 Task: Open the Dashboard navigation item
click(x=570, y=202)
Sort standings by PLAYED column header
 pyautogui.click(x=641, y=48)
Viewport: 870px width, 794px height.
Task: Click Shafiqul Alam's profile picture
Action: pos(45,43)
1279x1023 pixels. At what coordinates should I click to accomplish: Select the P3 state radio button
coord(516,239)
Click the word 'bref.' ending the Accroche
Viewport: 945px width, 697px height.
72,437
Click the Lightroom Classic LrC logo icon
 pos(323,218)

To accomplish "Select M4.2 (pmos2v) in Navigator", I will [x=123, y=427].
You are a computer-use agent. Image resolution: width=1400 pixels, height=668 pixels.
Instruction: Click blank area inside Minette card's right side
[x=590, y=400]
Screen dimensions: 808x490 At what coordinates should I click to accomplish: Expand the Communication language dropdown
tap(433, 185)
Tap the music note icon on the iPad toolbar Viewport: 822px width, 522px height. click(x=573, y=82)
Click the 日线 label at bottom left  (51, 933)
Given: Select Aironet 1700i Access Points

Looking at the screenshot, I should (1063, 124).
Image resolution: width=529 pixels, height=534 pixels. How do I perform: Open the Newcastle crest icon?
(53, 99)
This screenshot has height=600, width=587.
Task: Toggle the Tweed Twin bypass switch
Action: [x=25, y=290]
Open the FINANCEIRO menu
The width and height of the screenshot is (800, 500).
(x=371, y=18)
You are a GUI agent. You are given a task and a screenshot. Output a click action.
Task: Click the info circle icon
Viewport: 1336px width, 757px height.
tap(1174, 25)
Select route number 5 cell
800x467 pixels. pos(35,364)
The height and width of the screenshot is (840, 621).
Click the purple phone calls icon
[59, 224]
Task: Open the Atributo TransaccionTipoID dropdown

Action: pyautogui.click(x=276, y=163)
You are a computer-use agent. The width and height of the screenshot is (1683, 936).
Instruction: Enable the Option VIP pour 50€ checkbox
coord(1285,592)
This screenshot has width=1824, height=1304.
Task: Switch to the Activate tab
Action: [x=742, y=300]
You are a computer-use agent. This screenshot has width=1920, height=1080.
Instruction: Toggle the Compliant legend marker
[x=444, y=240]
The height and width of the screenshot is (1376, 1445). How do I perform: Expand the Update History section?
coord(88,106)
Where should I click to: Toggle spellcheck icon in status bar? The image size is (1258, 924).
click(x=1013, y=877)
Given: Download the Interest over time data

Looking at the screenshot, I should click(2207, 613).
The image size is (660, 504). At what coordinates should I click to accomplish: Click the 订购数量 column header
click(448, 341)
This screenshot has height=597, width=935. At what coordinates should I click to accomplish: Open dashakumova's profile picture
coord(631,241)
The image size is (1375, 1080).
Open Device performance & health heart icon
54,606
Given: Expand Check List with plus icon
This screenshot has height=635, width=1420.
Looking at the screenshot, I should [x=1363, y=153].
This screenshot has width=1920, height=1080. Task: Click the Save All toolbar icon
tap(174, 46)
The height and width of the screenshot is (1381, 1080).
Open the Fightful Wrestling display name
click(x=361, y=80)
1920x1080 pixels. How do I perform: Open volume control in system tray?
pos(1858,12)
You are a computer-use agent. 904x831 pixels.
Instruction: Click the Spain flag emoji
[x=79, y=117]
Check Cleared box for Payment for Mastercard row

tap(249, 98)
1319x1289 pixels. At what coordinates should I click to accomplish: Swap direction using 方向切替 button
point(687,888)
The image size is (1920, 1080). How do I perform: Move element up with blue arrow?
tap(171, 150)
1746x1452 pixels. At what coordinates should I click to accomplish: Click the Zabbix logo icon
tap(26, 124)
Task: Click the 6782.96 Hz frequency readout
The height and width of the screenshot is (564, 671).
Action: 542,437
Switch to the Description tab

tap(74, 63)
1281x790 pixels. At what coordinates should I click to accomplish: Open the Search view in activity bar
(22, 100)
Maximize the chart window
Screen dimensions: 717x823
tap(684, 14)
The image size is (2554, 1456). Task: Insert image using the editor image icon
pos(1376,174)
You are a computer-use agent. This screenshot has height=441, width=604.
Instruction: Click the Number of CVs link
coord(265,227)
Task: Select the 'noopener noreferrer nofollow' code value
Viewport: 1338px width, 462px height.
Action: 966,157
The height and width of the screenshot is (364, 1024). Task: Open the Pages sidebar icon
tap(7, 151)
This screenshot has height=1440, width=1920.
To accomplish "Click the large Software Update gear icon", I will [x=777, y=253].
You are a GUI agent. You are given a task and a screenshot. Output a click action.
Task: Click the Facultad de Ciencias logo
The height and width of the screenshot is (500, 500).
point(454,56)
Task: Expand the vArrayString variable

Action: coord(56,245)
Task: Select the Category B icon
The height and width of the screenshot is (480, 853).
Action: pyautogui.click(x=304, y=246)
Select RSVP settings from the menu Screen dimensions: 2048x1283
======
Print all of the items above without changing a single character.

 Task: Open the Dashboard navigation item
click(x=570, y=202)
Sort standings by PLAYED column header
 pyautogui.click(x=641, y=48)
Viewport: 870px width, 794px height.
Task: Click Shafiqul Alam's profile picture
Action: pos(45,43)
1279x1023 pixels. At what coordinates should I click to accomplish: Select the P3 state radio button
coord(516,239)
Click the word 'bref.' ending the Accroche
Viewport: 945px width, 697px height.
72,437
Click the Lightroom Classic LrC logo icon
 pos(323,218)

To accomplish "Select M4.2 (pmos2v) in Navigator", I will [x=123, y=427].
You are a computer-use agent. Image resolution: width=1400 pixels, height=668 pixels.
Instruction: Click blank area inside Minette card's right side
[x=590, y=400]
Screen dimensions: 808x490 At what coordinates should I click to accomplish: Expand the Communication language dropdown
tap(433, 185)
Tap the music note icon on the iPad toolbar Viewport: 822px width, 522px height. click(x=573, y=82)
Click the 日线 label at bottom left  (51, 933)
Given: Select Aironet 1700i Access Points

Looking at the screenshot, I should (1063, 124).
Image resolution: width=529 pixels, height=534 pixels. How do I perform: Open the Newcastle crest icon?
(53, 99)
This screenshot has height=600, width=587.
Task: Toggle the Tweed Twin bypass switch
Action: [x=25, y=290]
Open the FINANCEIRO menu
The width and height of the screenshot is (800, 500).
(x=371, y=18)
You are a GUI agent. You are given a task and a screenshot. Output a click action.
Task: Click the info circle icon
Viewport: 1336px width, 757px height.
tap(1174, 25)
Select route number 5 cell
800x467 pixels. pos(35,364)
The height and width of the screenshot is (840, 621).
Click the purple phone calls icon
[59, 224]
Task: Open the Atributo TransaccionTipoID dropdown

Action: pyautogui.click(x=276, y=163)
You are a computer-use agent. The width and height of the screenshot is (1683, 936).
Instruction: Enable the Option VIP pour 50€ checkbox
coord(1285,592)
This screenshot has width=1824, height=1304.
Task: Switch to the Activate tab
Action: [x=742, y=300]
You are a computer-use agent. This screenshot has width=1920, height=1080.
Instruction: Toggle the Compliant legend marker
[x=444, y=240]
The height and width of the screenshot is (1376, 1445). How do I perform: Expand the Update History section?
coord(88,106)
Where should I click to: Toggle spellcheck icon in status bar? The image size is (1258, 924).
click(x=1013, y=877)
Given: Download the Interest over time data

Looking at the screenshot, I should click(2207, 613).
The image size is (660, 504). At what coordinates should I click to accomplish: Click the 订购数量 column header
click(448, 341)
This screenshot has height=597, width=935. At what coordinates should I click to accomplish: Open dashakumova's profile picture
coord(631,241)
The image size is (1375, 1080).
Open Device performance & health heart icon
54,606
Given: Expand Check List with plus icon
This screenshot has height=635, width=1420.
Looking at the screenshot, I should [x=1363, y=153].
This screenshot has width=1920, height=1080. Task: Click the Save All toolbar icon
tap(174, 46)
The height and width of the screenshot is (1381, 1080).
Open the Fightful Wrestling display name
click(x=361, y=80)
1920x1080 pixels. How do I perform: Open volume control in system tray?
pos(1858,12)
You are a computer-use agent. 904x831 pixels.
Instruction: Click the Spain flag emoji
[x=79, y=117]
Check Cleared box for Payment for Mastercard row

tap(249, 98)
1319x1289 pixels. At what coordinates should I click to accomplish: Swap direction using 方向切替 button
point(687,888)
The image size is (1920, 1080). How do I perform: Move element up with blue arrow?
tap(171, 150)
1746x1452 pixels. At what coordinates should I click to accomplish: Click the Zabbix logo icon
tap(26, 124)
Task: Click the 6782.96 Hz frequency readout
The height and width of the screenshot is (564, 671).
Action: 542,437
Switch to the Description tab

tap(74, 63)
1281x790 pixels. At what coordinates should I click to accomplish: Open the Search view in activity bar
(22, 100)
Maximize the chart window
Screen dimensions: 717x823
tap(684, 14)
The image size is (2554, 1456). Task: Insert image using the editor image icon
pos(1376,174)
You are a computer-use agent. This screenshot has height=441, width=604.
Instruction: Click the Number of CVs link
coord(265,227)
Task: Select the 'noopener noreferrer nofollow' code value
Viewport: 1338px width, 462px height.
Action: 966,157
The height and width of the screenshot is (364, 1024). Task: Open the Pages sidebar icon
tap(7, 151)
This screenshot has height=1440, width=1920.
To accomplish "Click the large Software Update gear icon", I will [x=777, y=253].
You are a GUI agent. You are given a task and a screenshot. Output a click action.
Task: Click the Facultad de Ciencias logo
The height and width of the screenshot is (500, 500).
point(454,56)
Task: Expand the vArrayString variable

Action: coord(56,245)
Task: Select the Category B icon
The height and width of the screenshot is (480, 853).
Action: pyautogui.click(x=304, y=246)
Select RSVP settings from the menu Screen dimensions: 2048x1283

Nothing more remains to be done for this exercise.